EXCEPTION: The U.S. northern border States FOs files and process Canadian claims. If the claim involves totalization, the FO also develops and combines the Canadian earnings.

B. Totalization claims for individuals with foreign coverage

The domestic FO loads into MCS any disability claim filed by or on behalf of an individual living in the U.S., who has earned foreign coverage under an international Social Security agreement (totalization). See list of agreement countries in GN 01701.005.

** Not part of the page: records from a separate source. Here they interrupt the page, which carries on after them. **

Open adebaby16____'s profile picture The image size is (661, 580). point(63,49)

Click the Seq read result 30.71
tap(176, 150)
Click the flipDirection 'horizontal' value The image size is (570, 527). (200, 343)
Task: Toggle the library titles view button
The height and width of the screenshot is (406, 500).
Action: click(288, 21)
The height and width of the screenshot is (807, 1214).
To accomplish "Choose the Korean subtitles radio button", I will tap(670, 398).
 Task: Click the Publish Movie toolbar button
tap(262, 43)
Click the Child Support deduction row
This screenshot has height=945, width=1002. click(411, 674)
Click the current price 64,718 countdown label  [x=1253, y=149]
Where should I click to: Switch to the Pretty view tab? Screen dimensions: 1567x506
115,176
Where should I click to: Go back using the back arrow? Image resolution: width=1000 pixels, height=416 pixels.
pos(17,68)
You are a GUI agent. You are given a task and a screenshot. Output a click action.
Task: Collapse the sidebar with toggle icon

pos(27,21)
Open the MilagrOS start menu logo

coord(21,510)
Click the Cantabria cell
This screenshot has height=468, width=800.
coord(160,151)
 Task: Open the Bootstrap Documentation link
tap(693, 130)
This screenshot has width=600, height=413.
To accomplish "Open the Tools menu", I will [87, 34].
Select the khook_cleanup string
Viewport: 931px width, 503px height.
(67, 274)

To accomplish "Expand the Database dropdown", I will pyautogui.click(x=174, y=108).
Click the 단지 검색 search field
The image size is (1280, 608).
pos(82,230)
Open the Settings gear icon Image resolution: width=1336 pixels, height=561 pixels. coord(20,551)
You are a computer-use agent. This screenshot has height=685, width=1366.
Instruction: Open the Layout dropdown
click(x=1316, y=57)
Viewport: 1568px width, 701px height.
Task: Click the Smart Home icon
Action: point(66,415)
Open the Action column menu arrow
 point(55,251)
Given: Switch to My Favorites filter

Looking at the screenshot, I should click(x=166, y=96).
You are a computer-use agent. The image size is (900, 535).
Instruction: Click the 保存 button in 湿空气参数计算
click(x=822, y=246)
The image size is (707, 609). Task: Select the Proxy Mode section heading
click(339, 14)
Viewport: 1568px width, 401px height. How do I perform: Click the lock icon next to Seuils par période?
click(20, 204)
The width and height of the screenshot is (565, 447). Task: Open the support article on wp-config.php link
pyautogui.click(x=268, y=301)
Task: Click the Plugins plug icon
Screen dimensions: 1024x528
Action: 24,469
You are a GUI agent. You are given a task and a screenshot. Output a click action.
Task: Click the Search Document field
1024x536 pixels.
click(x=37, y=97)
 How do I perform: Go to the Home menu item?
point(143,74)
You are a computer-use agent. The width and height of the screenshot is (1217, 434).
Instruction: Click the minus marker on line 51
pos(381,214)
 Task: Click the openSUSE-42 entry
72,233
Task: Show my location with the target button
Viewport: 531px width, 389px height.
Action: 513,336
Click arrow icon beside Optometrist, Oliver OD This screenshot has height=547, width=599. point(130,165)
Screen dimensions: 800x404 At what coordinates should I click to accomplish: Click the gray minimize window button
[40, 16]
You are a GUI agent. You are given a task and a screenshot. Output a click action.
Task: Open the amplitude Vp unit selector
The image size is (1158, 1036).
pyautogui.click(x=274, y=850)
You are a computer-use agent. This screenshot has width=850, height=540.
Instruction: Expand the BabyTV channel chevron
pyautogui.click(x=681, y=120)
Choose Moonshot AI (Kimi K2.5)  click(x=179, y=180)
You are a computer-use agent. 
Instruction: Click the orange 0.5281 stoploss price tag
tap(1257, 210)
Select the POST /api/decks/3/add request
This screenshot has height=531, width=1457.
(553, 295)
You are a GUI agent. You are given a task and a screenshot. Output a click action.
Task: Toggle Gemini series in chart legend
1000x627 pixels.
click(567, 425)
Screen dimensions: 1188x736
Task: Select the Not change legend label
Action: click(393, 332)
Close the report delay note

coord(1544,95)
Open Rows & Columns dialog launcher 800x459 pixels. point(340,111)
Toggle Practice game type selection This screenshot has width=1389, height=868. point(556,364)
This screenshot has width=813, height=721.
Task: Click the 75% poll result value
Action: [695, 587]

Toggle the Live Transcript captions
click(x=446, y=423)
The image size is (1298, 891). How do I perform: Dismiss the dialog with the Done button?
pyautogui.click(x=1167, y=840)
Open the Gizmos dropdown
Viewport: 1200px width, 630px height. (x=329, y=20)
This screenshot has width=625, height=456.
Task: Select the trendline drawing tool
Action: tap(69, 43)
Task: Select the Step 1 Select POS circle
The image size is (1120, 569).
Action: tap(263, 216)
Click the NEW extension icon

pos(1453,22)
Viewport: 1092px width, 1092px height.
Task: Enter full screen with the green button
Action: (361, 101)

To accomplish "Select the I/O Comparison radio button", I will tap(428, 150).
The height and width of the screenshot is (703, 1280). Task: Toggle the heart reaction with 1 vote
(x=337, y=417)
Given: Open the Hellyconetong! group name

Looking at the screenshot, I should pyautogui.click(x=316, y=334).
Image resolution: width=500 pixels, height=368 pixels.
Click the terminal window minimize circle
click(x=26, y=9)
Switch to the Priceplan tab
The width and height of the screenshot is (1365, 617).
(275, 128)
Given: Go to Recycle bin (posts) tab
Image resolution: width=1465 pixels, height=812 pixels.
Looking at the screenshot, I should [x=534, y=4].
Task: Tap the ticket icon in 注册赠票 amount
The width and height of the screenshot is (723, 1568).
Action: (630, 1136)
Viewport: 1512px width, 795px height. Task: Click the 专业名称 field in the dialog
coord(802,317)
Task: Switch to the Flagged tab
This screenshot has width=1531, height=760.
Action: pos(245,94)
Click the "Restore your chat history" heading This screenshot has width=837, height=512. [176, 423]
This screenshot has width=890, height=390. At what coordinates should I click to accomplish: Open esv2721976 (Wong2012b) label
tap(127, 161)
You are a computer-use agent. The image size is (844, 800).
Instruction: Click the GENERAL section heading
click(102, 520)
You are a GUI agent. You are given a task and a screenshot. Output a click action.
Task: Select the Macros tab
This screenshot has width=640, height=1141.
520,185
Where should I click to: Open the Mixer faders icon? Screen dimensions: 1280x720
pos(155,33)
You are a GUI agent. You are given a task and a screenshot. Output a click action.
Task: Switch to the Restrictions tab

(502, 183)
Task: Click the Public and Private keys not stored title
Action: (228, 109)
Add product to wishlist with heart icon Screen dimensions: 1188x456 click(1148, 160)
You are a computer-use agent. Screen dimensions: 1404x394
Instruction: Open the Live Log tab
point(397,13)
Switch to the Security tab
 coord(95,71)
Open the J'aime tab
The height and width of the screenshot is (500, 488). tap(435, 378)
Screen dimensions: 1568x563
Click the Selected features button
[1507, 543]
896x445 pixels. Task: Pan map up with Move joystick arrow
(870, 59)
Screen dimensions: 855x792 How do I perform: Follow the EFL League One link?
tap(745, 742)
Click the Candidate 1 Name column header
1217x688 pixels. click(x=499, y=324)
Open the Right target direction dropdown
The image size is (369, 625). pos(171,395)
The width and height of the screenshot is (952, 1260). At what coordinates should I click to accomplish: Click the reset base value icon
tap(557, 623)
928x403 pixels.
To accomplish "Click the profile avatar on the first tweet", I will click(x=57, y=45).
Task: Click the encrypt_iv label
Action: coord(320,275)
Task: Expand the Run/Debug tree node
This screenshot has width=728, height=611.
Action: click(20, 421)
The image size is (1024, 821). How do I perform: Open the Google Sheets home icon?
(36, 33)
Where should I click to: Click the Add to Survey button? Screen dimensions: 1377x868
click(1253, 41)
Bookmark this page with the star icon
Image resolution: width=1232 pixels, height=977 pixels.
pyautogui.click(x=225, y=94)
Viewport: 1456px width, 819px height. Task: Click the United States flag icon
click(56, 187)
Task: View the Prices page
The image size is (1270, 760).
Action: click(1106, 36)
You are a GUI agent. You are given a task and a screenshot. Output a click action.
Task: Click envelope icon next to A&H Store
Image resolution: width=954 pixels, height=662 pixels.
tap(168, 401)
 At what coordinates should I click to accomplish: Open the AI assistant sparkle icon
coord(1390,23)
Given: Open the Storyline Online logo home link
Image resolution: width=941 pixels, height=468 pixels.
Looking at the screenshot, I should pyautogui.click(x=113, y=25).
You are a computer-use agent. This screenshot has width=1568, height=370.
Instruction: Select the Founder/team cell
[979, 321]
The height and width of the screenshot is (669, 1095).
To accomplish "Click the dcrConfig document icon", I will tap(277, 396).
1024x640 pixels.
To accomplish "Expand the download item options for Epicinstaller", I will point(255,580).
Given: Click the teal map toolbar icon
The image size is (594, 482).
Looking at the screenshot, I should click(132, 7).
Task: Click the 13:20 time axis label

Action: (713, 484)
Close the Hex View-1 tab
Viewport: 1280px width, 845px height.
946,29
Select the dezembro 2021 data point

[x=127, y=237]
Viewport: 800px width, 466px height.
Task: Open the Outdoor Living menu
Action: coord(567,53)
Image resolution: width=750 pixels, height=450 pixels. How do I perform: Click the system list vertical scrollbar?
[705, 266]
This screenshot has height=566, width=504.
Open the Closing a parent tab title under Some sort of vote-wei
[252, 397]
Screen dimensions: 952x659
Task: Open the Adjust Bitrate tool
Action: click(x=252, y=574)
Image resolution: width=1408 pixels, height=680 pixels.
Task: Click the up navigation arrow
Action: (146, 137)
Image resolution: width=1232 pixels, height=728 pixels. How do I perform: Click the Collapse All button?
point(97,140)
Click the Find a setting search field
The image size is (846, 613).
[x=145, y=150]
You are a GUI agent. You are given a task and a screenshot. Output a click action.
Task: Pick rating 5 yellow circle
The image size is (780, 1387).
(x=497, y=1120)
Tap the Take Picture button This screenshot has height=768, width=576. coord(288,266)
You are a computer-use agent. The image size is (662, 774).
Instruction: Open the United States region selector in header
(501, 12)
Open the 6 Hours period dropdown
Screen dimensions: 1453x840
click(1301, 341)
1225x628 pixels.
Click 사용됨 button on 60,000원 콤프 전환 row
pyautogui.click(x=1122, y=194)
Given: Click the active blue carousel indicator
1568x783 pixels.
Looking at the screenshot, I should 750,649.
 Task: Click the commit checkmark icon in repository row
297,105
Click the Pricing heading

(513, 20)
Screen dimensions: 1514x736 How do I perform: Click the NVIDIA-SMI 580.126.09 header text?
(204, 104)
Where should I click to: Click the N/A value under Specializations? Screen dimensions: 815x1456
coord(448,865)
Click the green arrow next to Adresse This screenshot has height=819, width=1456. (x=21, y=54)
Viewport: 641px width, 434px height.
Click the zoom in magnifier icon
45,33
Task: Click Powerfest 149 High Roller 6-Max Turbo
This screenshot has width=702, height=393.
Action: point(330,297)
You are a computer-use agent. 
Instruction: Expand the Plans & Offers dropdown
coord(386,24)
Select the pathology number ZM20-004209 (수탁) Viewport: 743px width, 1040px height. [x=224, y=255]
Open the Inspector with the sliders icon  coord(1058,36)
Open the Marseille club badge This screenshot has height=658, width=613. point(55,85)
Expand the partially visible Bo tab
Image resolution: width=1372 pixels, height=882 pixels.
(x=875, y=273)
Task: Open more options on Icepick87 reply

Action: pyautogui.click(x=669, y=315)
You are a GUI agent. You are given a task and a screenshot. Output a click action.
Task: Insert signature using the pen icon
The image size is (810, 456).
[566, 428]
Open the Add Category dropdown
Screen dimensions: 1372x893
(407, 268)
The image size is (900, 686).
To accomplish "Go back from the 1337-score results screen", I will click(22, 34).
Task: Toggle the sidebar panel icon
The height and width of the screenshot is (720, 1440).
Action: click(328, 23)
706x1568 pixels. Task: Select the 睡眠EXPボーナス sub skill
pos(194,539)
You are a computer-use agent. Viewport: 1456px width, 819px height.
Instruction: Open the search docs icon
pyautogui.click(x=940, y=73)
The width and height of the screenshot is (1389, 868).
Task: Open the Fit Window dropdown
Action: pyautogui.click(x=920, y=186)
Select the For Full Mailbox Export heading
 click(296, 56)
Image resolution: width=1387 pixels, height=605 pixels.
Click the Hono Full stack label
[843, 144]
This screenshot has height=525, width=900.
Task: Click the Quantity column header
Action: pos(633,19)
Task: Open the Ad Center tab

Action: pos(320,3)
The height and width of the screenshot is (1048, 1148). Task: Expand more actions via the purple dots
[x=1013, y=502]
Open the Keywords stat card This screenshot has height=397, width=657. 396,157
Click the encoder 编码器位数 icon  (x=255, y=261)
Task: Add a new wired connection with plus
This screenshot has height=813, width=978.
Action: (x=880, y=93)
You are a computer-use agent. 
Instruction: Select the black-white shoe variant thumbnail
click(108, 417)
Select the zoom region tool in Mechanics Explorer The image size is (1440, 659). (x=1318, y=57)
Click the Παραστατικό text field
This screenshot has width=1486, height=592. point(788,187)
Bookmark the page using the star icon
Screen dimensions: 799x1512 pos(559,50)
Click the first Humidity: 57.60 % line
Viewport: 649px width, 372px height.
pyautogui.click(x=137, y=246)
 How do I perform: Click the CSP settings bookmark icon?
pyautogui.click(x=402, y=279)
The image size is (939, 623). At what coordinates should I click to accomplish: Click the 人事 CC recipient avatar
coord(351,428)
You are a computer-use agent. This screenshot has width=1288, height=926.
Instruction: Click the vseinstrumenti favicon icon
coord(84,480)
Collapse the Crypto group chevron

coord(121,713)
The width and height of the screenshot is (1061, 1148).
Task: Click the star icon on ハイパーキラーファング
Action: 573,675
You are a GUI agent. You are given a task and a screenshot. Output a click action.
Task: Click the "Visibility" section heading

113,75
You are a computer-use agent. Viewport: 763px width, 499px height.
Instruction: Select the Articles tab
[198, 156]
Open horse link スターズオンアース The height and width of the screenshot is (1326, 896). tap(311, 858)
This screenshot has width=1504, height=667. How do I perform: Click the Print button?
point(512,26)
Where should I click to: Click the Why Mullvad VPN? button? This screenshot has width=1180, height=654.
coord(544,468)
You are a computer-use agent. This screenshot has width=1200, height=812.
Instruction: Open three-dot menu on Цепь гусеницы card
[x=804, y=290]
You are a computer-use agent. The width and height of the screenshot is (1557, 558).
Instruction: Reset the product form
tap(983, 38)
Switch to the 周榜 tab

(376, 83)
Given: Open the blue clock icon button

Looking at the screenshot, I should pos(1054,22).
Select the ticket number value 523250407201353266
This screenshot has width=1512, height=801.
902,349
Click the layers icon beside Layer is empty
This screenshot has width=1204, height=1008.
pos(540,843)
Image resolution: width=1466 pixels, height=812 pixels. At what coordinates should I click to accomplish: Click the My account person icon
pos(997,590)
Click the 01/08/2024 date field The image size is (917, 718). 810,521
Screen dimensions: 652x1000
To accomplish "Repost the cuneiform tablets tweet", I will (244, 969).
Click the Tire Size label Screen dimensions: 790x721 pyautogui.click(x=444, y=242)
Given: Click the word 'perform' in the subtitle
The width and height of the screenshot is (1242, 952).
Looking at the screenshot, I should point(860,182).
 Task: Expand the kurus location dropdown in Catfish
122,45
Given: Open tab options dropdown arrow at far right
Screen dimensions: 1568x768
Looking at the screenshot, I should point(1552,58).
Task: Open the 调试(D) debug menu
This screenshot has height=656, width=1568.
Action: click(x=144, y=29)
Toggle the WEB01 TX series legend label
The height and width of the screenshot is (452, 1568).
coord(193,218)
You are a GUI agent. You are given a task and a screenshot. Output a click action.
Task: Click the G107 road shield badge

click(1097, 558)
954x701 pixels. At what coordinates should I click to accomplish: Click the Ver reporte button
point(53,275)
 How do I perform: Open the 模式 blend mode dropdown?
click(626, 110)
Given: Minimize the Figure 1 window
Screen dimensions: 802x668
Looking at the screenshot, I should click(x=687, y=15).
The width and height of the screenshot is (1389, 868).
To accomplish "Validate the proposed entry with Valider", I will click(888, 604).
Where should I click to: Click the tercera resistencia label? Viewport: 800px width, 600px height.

Disability claims filed by an individual covered by a totalization agreement will fall into one of three categories. The three categories are:

  1. Claimant is insured for Social Security Disability Insurance (SSDI) benefits based on U.S. earnings alone;

  2. Claimant is not insured for SSDI benefits based on U.S. earnings alone but has at least six U.S. quarters of coverage (QCs); or

  3. Claimant has less than six U.S. QCs.

1. Category 1

If the claimant is insured for SSDI benefits based on U.S. earnings alone, the domestic FO transfers the disability claim to their Disability Determination Services (DDS) for development of medical evidence and preparation of the disability determination.

The domestic FOs should:

  • process the claim when the DDS returns the disability determination,

  • eCodes the TOTL screen in MCS, and

  • mail all totalization forms to Office of International Operations (OIO) for any necessary action with the foreign agency of the totalization country.

2. Category 2

If the claimant is not insured for SSDI benefits but has a least six U.S. QCs, the domestic FO processes the technical denial on U.S. earnings. To process denial, FO codes PC8 on DECI and TOTL screen in MCS and selects “FO No Determination” in EDCS. Totalization claims filed by or on behalf of individuals physically outside the 50 States, the District of Columbia, the U.S. Virgin Islands, Guam, American Samoa, or Puerto Rico are the jurisdiction of OIO. Transfer these claims to OIO in MCS and EDCS using FO code E15 for medical development and the disability determination.

The domestic FO then forwards any paper claims to OIO to determine if:

  • U.S. disability insured status is met based on combined U.S. and foreign coverage, and

  • there is any possible need for a medical determination.

If there is no paper folder, the domestic FO sends Modernized Development Worksheets (MDW’s) to PC8 for electronic claims and advises PC8 of the claim for totalization benefits.

NOTE: Canadian border FOs should process Category 2 through their State DDS and prepare the A101 or EF101 for OIO effectuation.

3. Category 3

If the worker does not have at least six U.S. QCs, the domestic FOs should:

  • process the technical denial on U.S. earnings,

  • code the TOTL screen in MCS, and

  • mail totalization forms to OIO for any necessary action with the foreign agency of the totalization country.

See details:

For a description of the totalization program, see GN 01701.005.

For specific FO routing instructions, see GN 01702.310 through GN 01702.420.